Eating food produced by local indoor farms is fact cheaper and reduces carbon output by over 65%. The local grown food does not have to be transported nearly as far and it's much healthier. The overall cost savings from buying food produced locally is about 35% savings.

Significant investment opportunities driving the indoor farming technology industry. And it's beginning to drive new career job opportunities for many high tech American workers.

For example, AppHarvest (APPH) is an innovative company in Kentucky which employs 300 workers, on it's 60 acre indoor farm. The healthy buy local craze offers consumers 35% savings and reduces carbon output by 65% or more, creating millions of high paying jobs.

Horticultural Vertical Indoor Farm Jobs

Horticulturists grow plants for food and nonfood purposes by applying knowledge, skills and technology. Essentially, their task is to propagate plants with the goal of improving the growth, quality, yield, nutritional value and resistance to pests, diseases and other environmental stresses. They can work as growers, gardeners, therapists, designers or technical advisers. Categorized under farmers, ranchers and other agricultural managers by the Bureau of Labor Statistics, their 2019 median pay was $71,160 annually or $34.21 per hour.

Agricultural Engineers

Agricultural engineers combine knowledge in engineering science with technology, agricultural production and processing. They perform environmental impact assessments and agricultural product processing. They also plan, supervise and manage the construction of agricultural systems. A bachelor’s degree in agricultural engineering or biological engineering is a must, and preference is given to those who participate in a cooperative education engineering program. According to the Bureau of Labor Statistics in 2019, the median wage for controlled environment agriculture jobs was $80,720 annually.

Software Engineer

Growing conditions inside a vertical farm are monitored by the data sensors within the system. Information is then organized, analyzed and stored by a program created by software engineers. A software engineer develops applications that let people do specific tasks on a device or a computer. They are also responsible for developing the underlying systems that run the devices or control a network. Software engineers usually have a degree in computer science and must possess strong programming skills.
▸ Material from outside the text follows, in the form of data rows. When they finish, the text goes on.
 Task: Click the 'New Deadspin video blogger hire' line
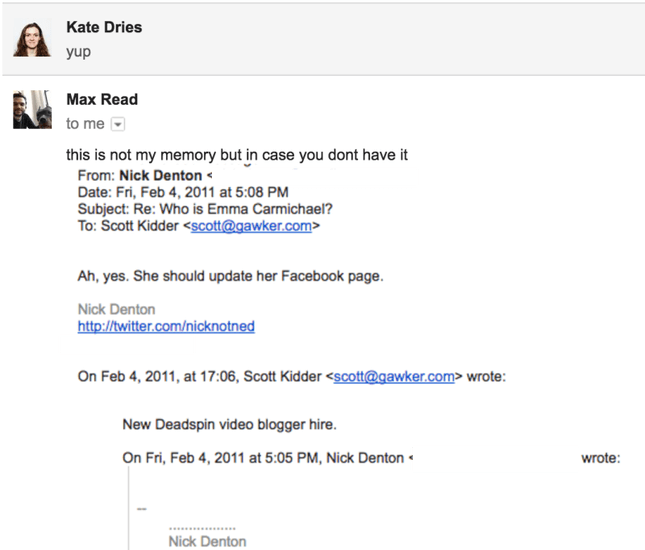coord(230,425)
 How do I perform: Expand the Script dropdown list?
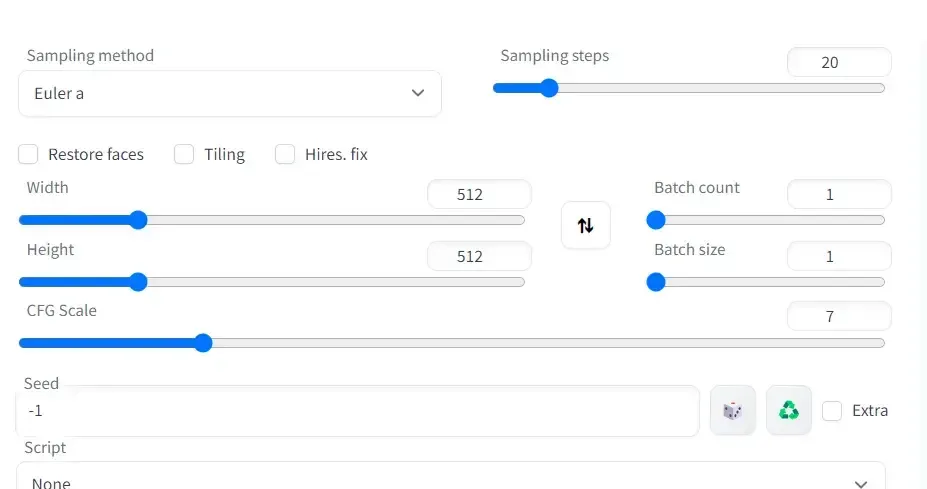(x=450, y=480)
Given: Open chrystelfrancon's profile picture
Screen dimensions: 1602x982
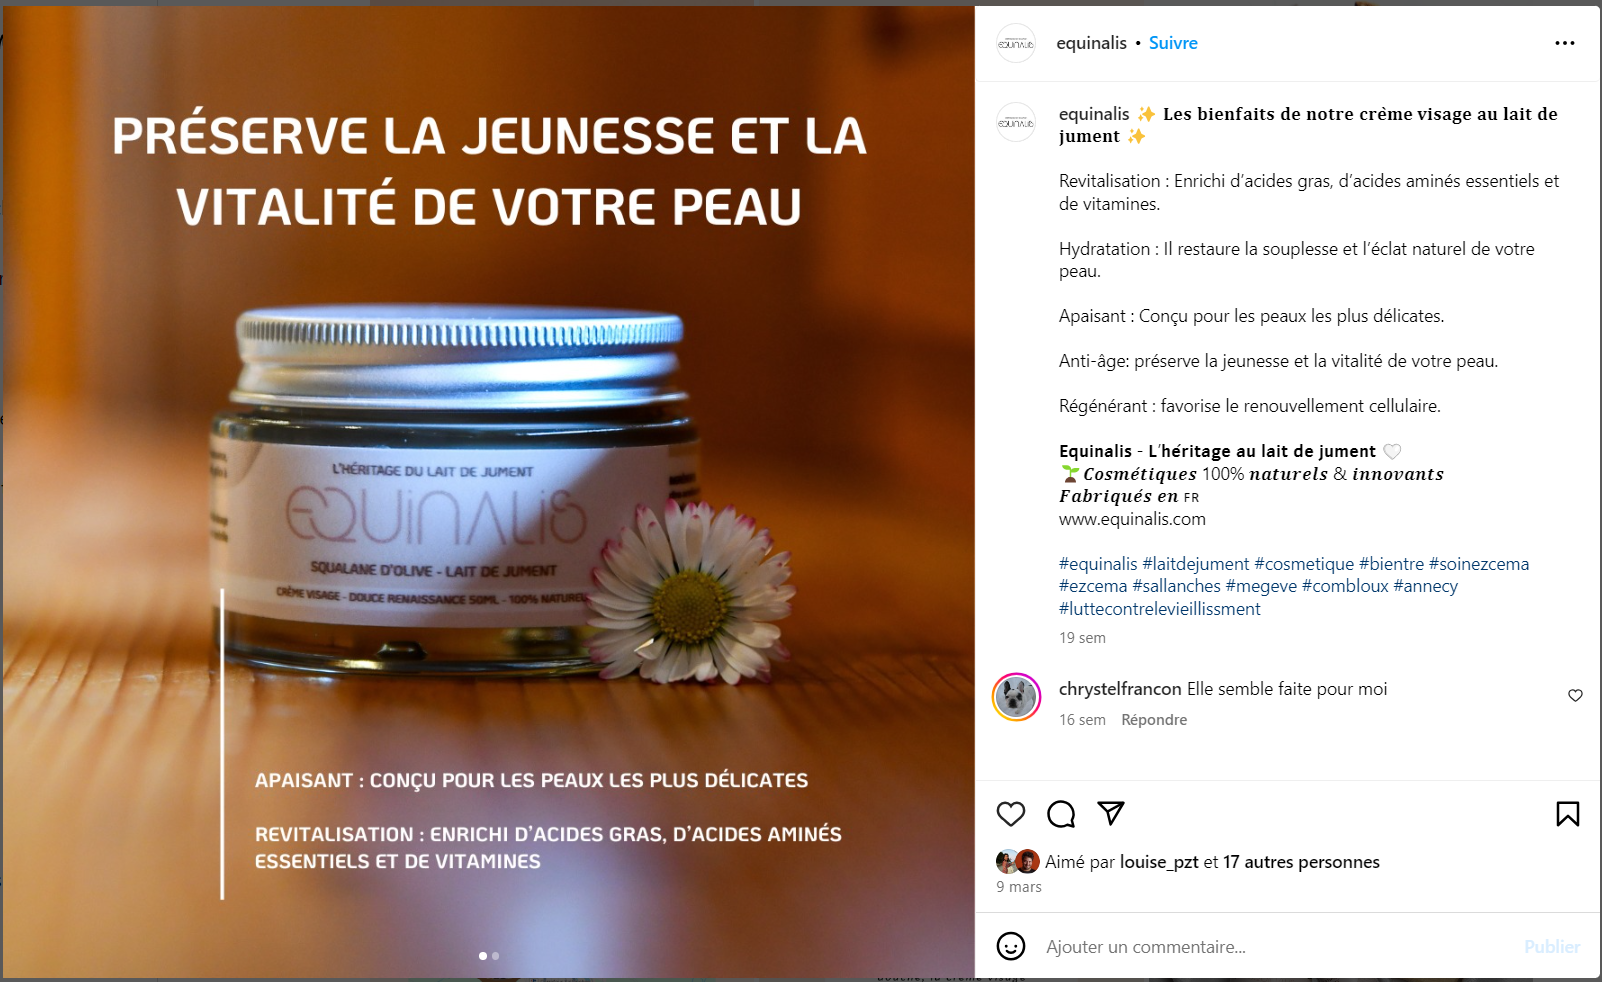Looking at the screenshot, I should [x=1016, y=697].
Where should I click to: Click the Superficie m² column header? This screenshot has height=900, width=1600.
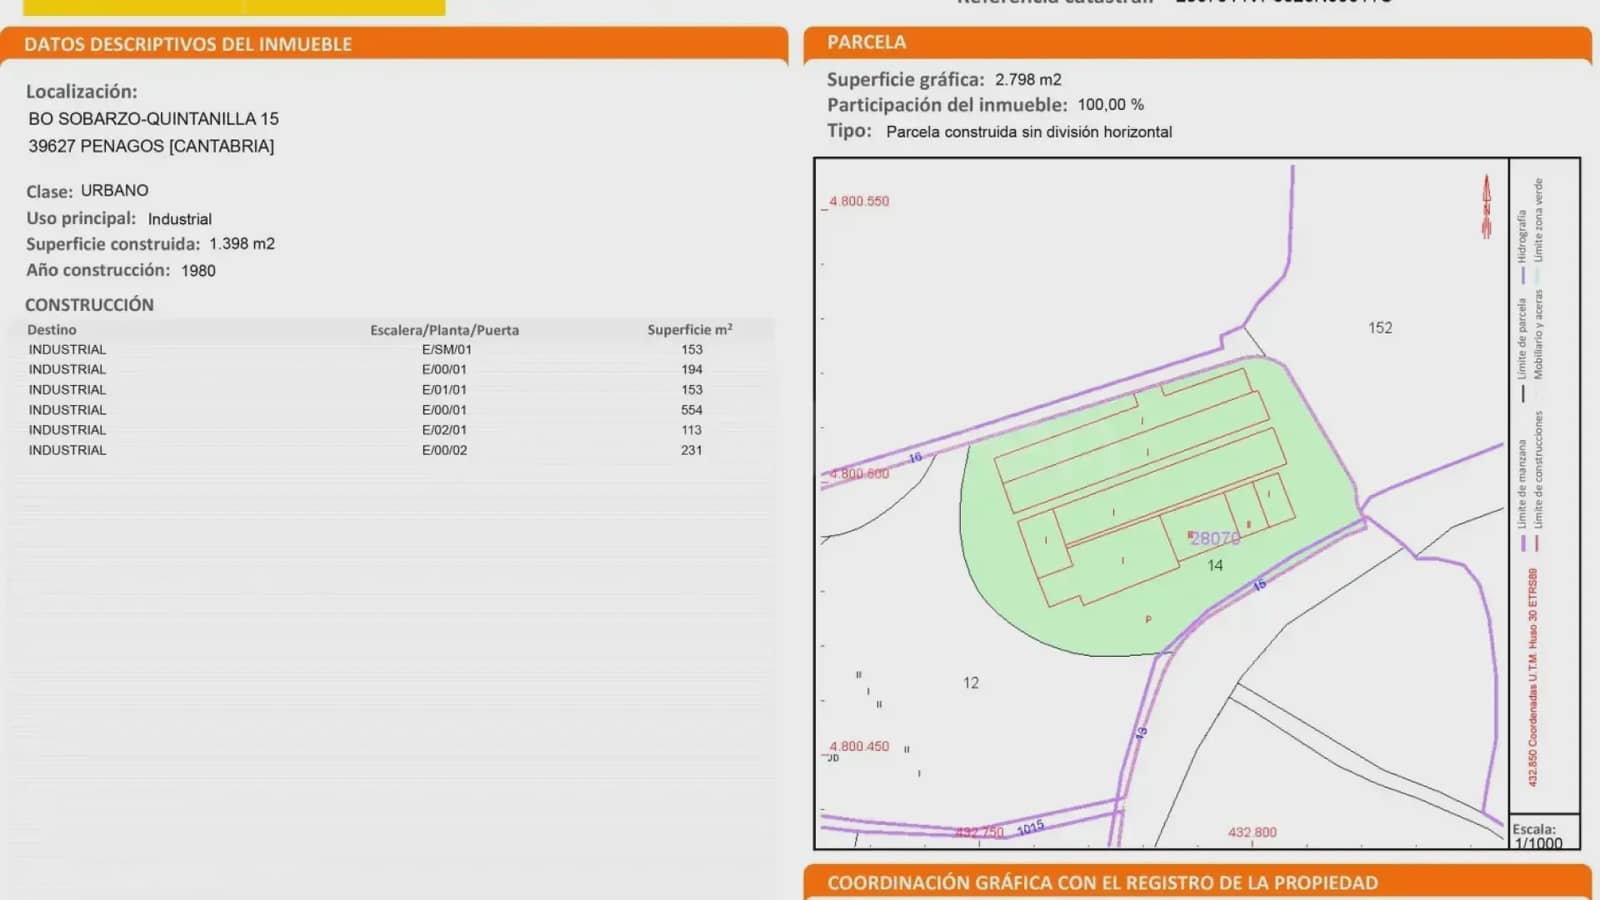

The 2019 median annual pay for software engineers was $107,510, according to the Bureau of Labor Statistics. This profession can expect a 22 percent increase in employment opportunities between 2019 and 2029 because of the rapid increase in the demand for software, and vertical farming companies could add an additional boost.

The top indoor agriculture farming companies ...

Cost Analysis Traditional Farm vs Greenhouse Farm vs Vertical Farm

Technology innovations will reduce greenhouse and vertical farming costs over time like most other new industries. Assuming a 45% gross margin for a typical supermarket produce department, retail prices for greens would need to be approximately $1 a pound for conventional, $3 a pound for greenhouse, and $4 a pound for vertical. A typical head of bibb or butter lettuce weighs less than half a pound. Therefore, the lettuce can be grown in a greenhouse or vertical farm and sold at retail for $2 to $3 per head. Although greenhouse or vertical farming is two to four times more expensive than growing on a traditional outdoor farm, it still allows for competitive pricing to the consumer with other vegetables and sides. And indoor farms produce far healthier food with 45% lower delivery costs to market. Greenhouse farming profitability is most attractive for investors and clean energy needs.

Our research shows vertical farms can achieve may 35% profitability versus a greenhouse indoor farm which may achieve 65% profitability with local produce to market to consumer.